▶ Exercise requirements
- 1) From the news excerpt on the California student ID bill, transcribe the passage from "Jonathan Teller, president" up to and including "a further deterrent.".
- 2) Pick up the news excerpt on the California student ID bill where it stops, and write its continuation.

▶ Document extract
- Opening Delimiter -

In that 2018 case, the justices overturned a California law that compelled pro-life women’s health centers to post signs with information about free abortions.

Writing for the majority, Justice Clarence Thomas concluded that the state could find other means to inform women about abortion services. But, he added, “California cannot co-opt the licensed facilities to deliver its message for it.”

“While [the bill] is objectionable on its face, it is also likely that it will be struck down as an unconstitutional form of compelled speech,” Assemblyman Kiley told the Register.

The Family Research Council’s president, Tony Perkins, used more colorful language to highlight the law’s threat to free speech, arguing in a commentary that it “essentially would be forcing every student to join an abortion sales team” even if they opposed the procedure on moral grounds.

But the larger question posed by these efforts to influence the choices of young people is whether the pro-life movement and its allies across the state can galvanize parents and college students  to pushback against this agenda.

Jonathan Teller, president of the California Family Council, told the Register that “it is not enough for advocacy groups like the California Catholic Conference” to speak out. Teller noted that just a handful of people spoke out against the student ID provision at a recent legislative hearing.

“State legislators need to hear from individual parishes and citizens in their district,” he said. “They need to know that legislation like this affects real people, that parents don’t want their kids to become walking billboards for the abortion industry,” said Teller.

 

Taking Action

But pro-life advocates who have been working on these issues say it can be tough to recruit parents, with two-income families increasingly the norm and with political sensitivities in this liberal state acting as a further deterrent.

- Closing Delimiter -

▶ Provided data
- Opening Delimiter -

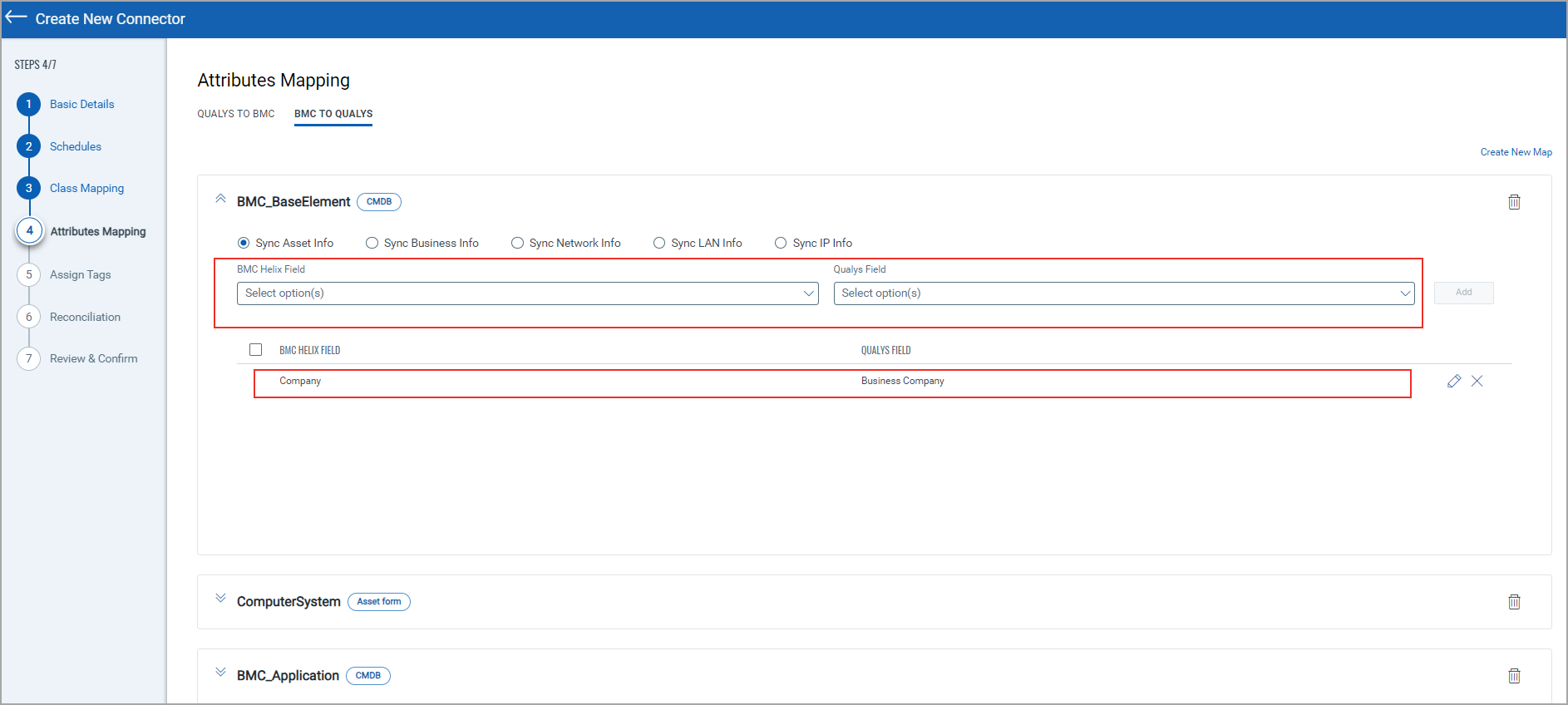The height and width of the screenshot is (705, 1568).
Task: Go to step 1 circle in wizard
Action: point(29,104)
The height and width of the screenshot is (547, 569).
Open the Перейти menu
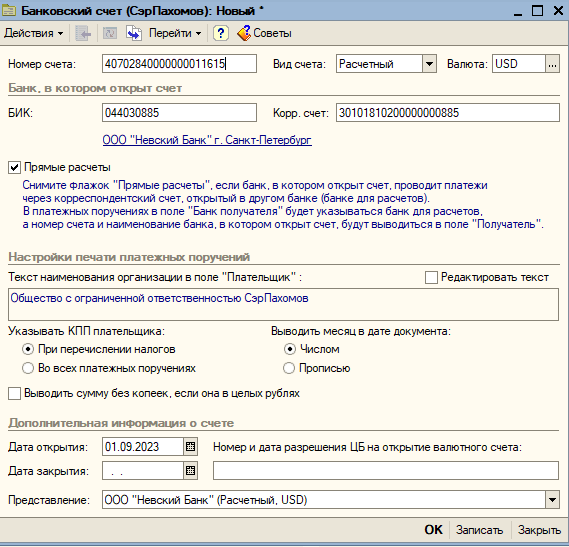click(175, 33)
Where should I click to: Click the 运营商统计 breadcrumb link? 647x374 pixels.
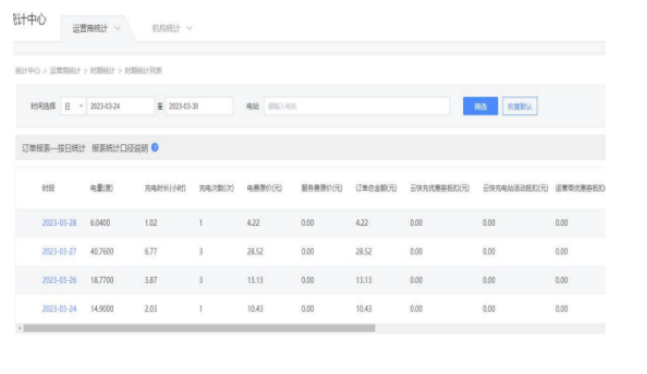65,71
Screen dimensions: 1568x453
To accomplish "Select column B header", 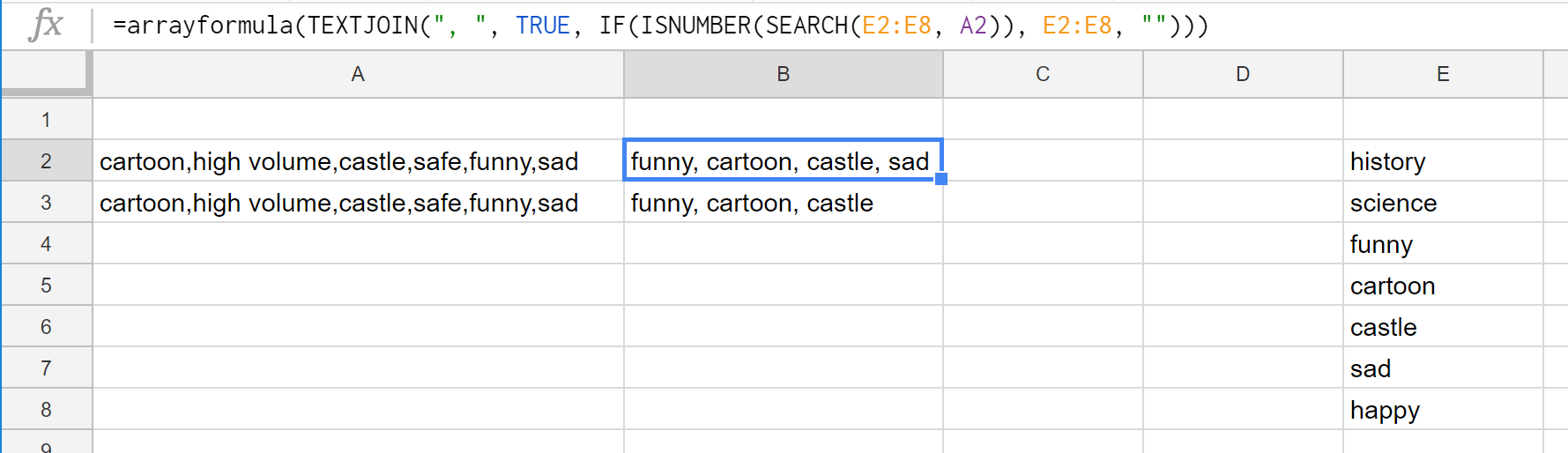I will click(783, 74).
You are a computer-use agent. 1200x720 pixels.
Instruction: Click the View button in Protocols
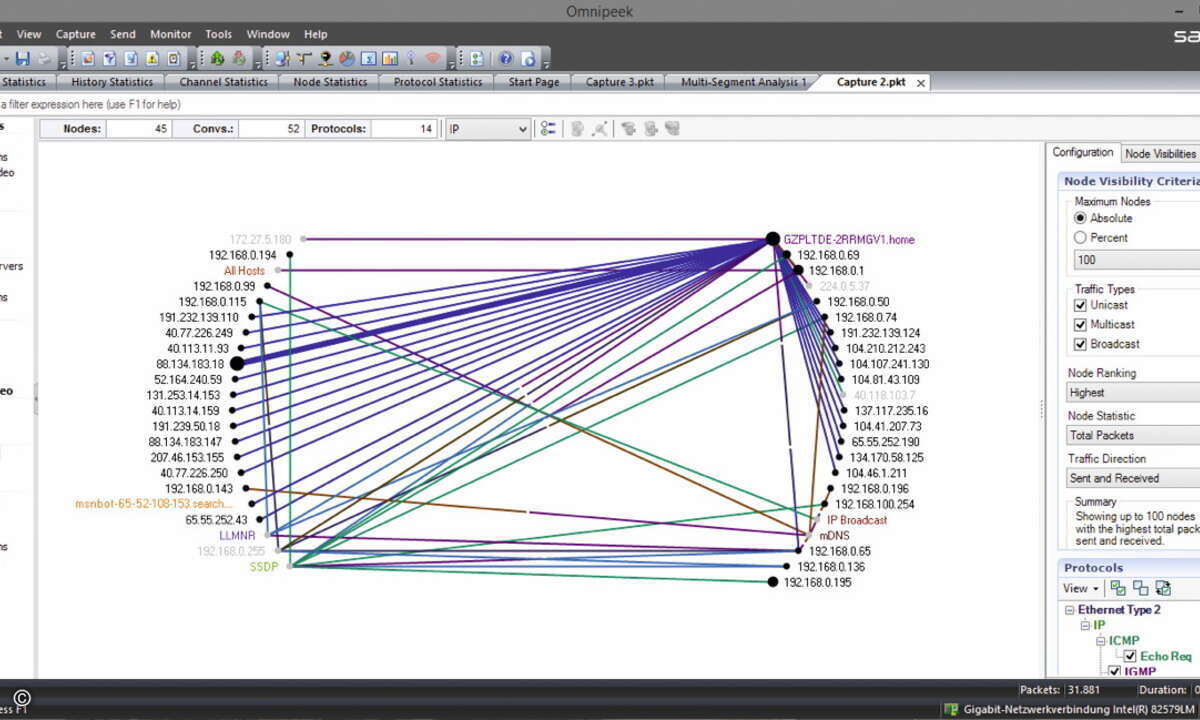[1081, 588]
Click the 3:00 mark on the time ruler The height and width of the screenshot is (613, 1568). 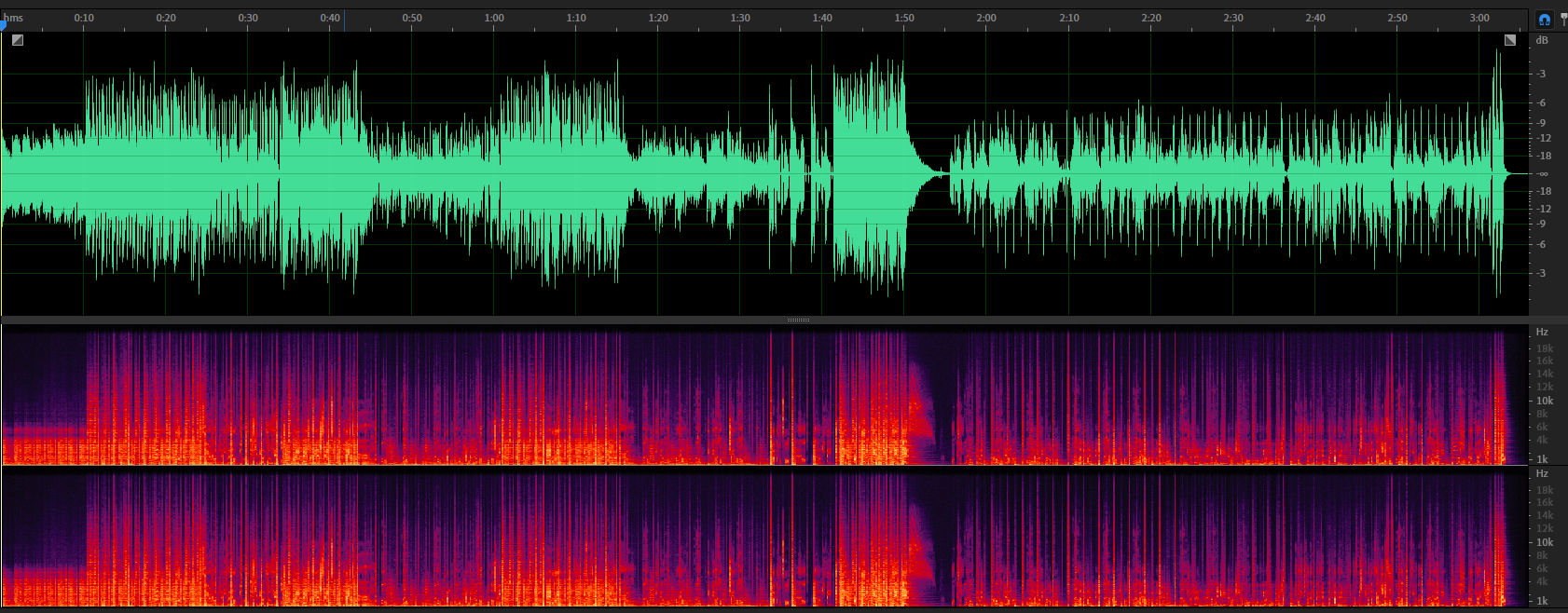pyautogui.click(x=1479, y=18)
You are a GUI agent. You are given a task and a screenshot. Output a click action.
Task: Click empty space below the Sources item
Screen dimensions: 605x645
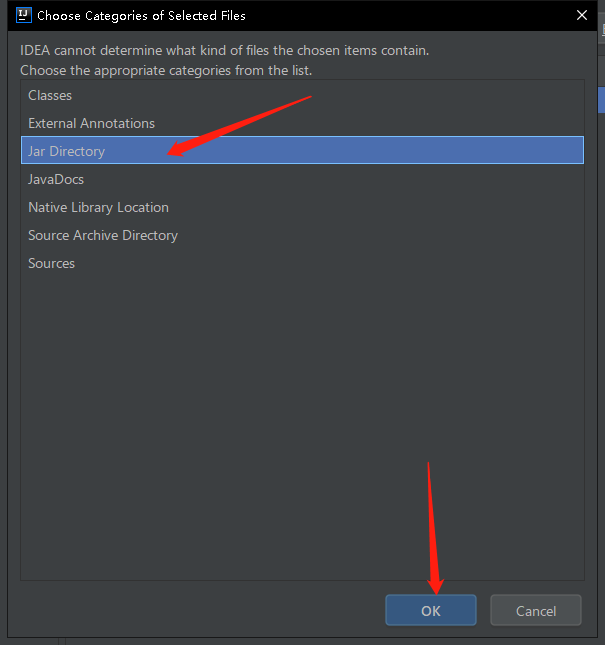point(300,420)
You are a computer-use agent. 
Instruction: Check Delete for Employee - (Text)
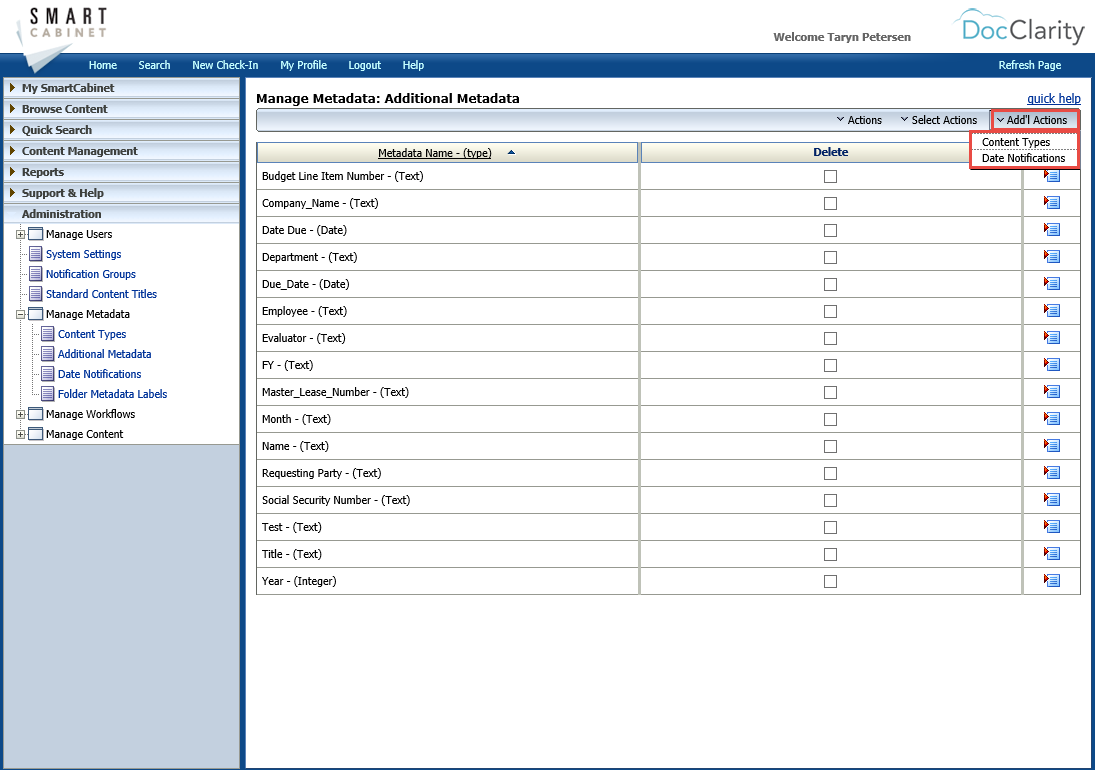click(x=830, y=310)
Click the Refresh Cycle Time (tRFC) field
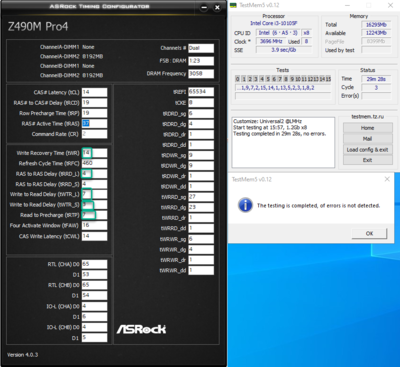Viewport: 400px width, 367px height. [x=94, y=163]
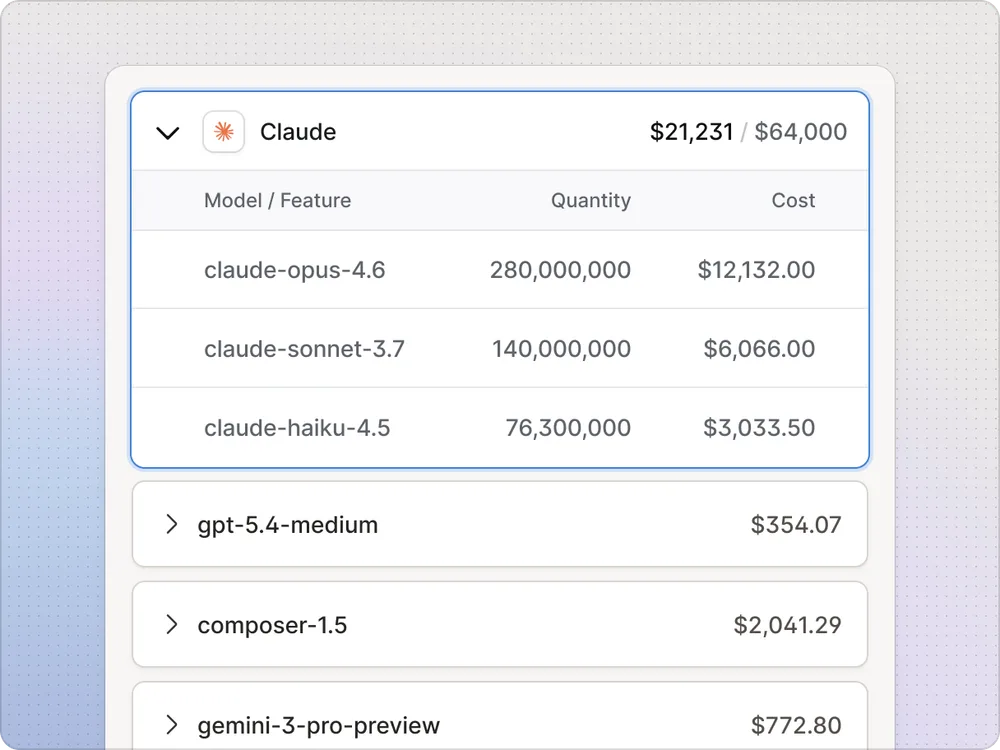The height and width of the screenshot is (750, 1000).
Task: Click the $772.80 gemini cost
Action: click(796, 725)
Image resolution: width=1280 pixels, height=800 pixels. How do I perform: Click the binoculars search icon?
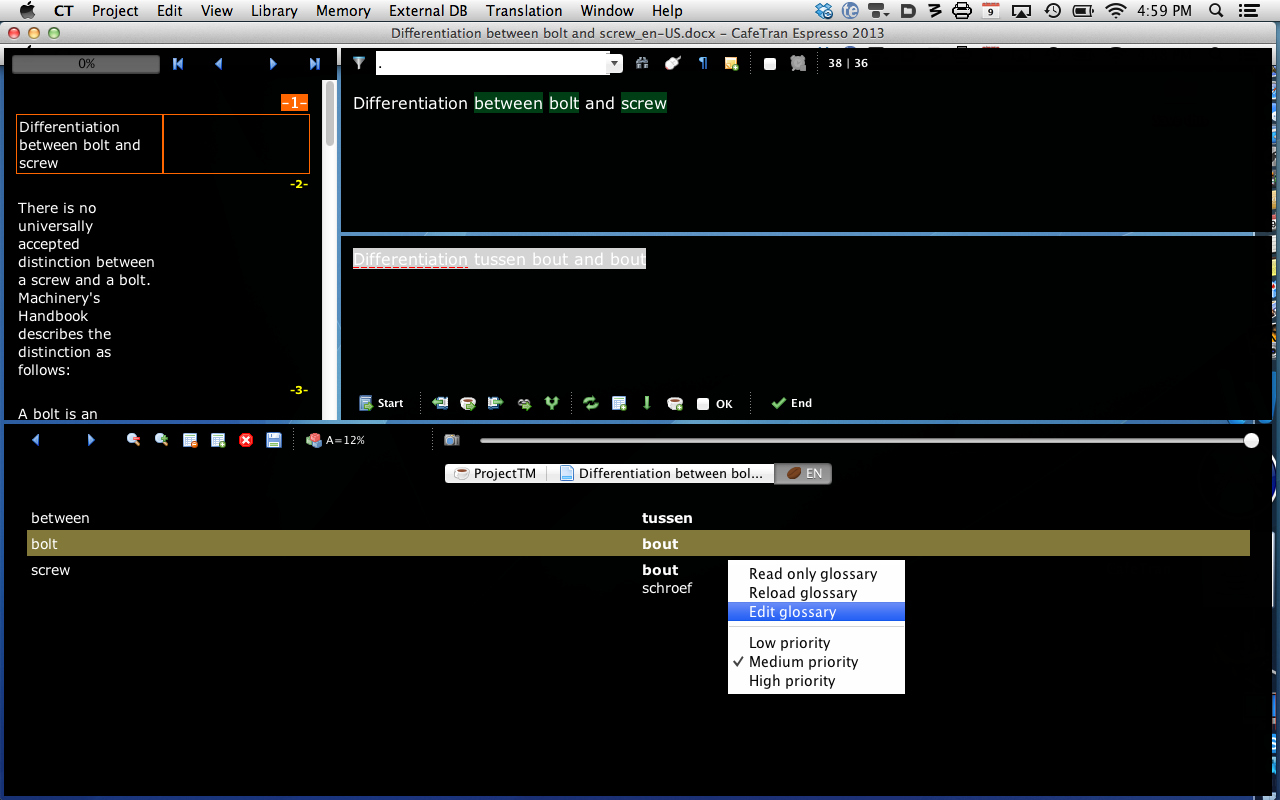tap(642, 63)
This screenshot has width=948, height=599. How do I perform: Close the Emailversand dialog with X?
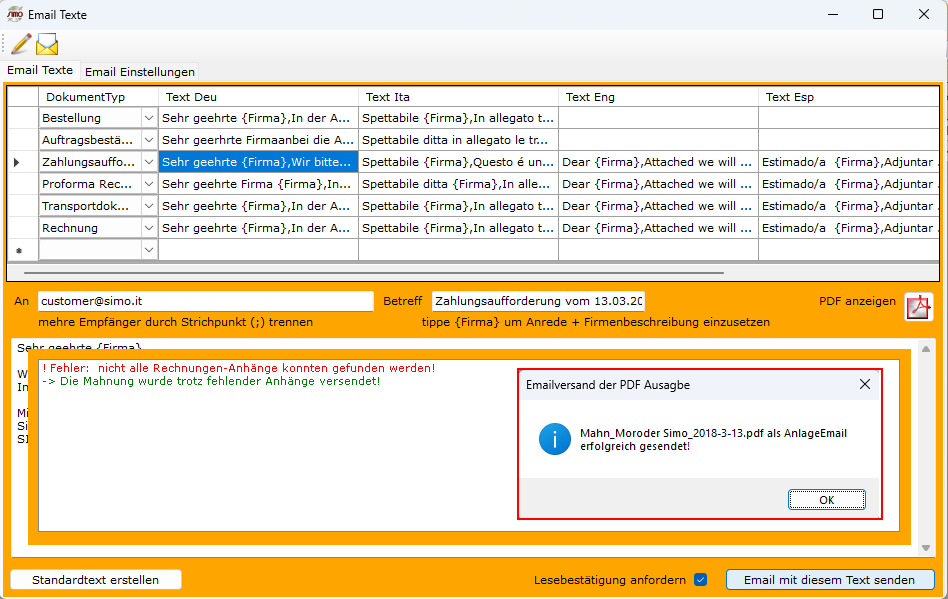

- Closing Delimiter -

▶ Responses in order
- 1)
Jonathan Teller, president of the California Family Council, told the Register that “it is not enough for advocacy groups like the California Catholic Conference” to speak out. Teller noted that just a handful of people spoke out against the student ID provision at a recent legislative hearing.

“State legislators need to hear from individual parishes and citizens in their district,” he said. “They need to know that legislation like this affects real people, that parents don’t want their kids to become walking billboards for the abortion industry,” said Teller.

 

Taking Action

But pro-life advocates who have been working on these issues say it can be tough to recruit parents, with two-income families increasingly the norm and with political sensitivities in this liberal state acting as a further deterrent.

- 2)
Still, advocacy groups stress that more Californians worried about the state’s direction need to make their voices heard, and there are some encouraging signs that a new crop of citizen activists is prepared to do battle over issues that concern parents.

One notable example is Denise Pursche, a public-school mom in Clayton, California, who was shocked by the explicit, inappropriate material in her fifth-grade twins’ sex-ed program and decided to take action.

After extensive research and consultation, Pursche drafted a bill, S.B. 673, which has been sponsored by state Sen. Mike Morrell, R-Rancho Cucamonga. It would amend state law to strengthen the ability of elementary-school parents to preview sex-ed curricula and bar their children’s participation if they so wish.

Pursche is excited that her campaign to strengthen parental rights could pay off. But she  emphasized that more families need to become similarly active.

“We need more parents to stand side by side with our legislators who are willing to go to bat on these issues,” Pursche told the Register. “Legislators don’t feel parents are engaged.”

 Joan Frawley Desmond is a Register senior editor.

This story was updated after posting.